The automatic stay is perhaps one of the most sought after features of personal bankruptcy. First, let’s take a look at the term itself. The “automatic” in “automatic stay” refers to the fact that the stay arises by the debtor’s filing for bankruptcy; it does not require a separate petition or hearing. The word “stay” refers to the fact that it enjoins (prohibits) creditors and their debt collectors from commencing or continuing debt collection procedures against the debtor in bankruptcy. Common debt collection measures from which debtors seek refuge under the stay are wage garnishments, lawsuits and phone calls. Creditors are made aware of the stay by the court, which sends a notice to each creditor listed in the bankruptcy petition. However, certain high-priority debts like domestic support are not covered by the stay.
A common reason for seeking bankruptcy protection is fear of foreclosure.

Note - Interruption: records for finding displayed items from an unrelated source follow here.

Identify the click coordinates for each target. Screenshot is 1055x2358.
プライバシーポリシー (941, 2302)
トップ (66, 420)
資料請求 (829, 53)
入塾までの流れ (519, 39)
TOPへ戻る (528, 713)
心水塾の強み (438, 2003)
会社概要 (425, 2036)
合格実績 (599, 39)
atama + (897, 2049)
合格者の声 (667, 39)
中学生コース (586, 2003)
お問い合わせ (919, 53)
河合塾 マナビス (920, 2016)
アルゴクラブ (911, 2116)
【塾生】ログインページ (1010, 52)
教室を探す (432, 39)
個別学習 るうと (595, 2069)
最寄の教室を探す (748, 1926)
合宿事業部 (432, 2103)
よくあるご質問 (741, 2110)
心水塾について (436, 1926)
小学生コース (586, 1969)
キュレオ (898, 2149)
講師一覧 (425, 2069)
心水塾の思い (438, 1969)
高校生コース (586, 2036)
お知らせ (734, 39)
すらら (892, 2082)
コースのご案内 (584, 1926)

In this area, as in many other situations in law, time is of the essence. The automatic stay will stop the bank from starting foreclosure proceedings against you or from continuing a foreclosure process that was already in progress at the time of your bankruptcy filing. If a foreclosure has happened already, filing for bankruptcy will not reverse it. Thus, if you are behind on your mortgage payments, it is imperative to consult a bankruptcy attorney sooner rather than later so that you can file in time to try to save your home. If you file for Chapter 13 bankruptcy, you must keep up with your repayment plan obligations. If you do not, you may end up losing your home despite being in bankruptcy.
A less common but still important consideration is the issue of whether automatic stays protect co-debtors. A co-debtor is someone other than the debtor who is responsible for the debt if the debtor fails to pay it. For example, a co-signer on a loan promises to pay back the loan if the debtor does not. Because the function of a co-debtor is to provide the lender with an alternative source of funding, it would make little sense to excuse the co-debtor from his or her debt obligations in exactly the same manner as the debtor is excused. If that were to happen, the co-debtor would become equivalent to the debtor, thus negating the function of having a co-debtor in the first place. Instead, co-debtors are usually excused from consumer debt (money owed from personal and family purchases) but not from other categories of debt.